━━━━━ RECORDS TO PROCESS ━━━━━

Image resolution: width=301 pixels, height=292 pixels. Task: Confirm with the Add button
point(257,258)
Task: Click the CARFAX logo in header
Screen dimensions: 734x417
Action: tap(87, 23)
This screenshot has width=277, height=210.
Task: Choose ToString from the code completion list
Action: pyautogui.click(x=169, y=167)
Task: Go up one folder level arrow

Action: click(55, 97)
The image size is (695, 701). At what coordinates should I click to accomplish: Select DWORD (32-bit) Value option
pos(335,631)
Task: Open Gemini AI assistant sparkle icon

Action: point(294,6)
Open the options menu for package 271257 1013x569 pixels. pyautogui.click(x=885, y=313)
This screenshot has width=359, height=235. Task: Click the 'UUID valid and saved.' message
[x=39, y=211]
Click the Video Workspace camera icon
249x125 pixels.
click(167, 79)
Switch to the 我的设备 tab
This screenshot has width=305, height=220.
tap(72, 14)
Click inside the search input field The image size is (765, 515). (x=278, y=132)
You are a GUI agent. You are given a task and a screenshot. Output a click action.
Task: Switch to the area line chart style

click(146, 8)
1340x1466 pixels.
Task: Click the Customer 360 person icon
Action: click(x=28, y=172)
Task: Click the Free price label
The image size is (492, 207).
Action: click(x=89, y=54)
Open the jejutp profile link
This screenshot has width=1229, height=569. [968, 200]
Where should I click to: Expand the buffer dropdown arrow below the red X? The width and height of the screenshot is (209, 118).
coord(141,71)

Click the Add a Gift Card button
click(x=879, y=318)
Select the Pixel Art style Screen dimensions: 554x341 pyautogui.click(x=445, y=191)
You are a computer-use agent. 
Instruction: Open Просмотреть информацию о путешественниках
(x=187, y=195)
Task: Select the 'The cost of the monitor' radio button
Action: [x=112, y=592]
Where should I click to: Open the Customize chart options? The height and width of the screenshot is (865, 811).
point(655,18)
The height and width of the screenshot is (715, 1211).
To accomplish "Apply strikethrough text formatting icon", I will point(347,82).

━━━━━

**EXERCISE INSTRUCTIONS**
For the word "agent", count the lines of the data that contain it and report only the total.

**OUTPUT FOR THIS TASK**
2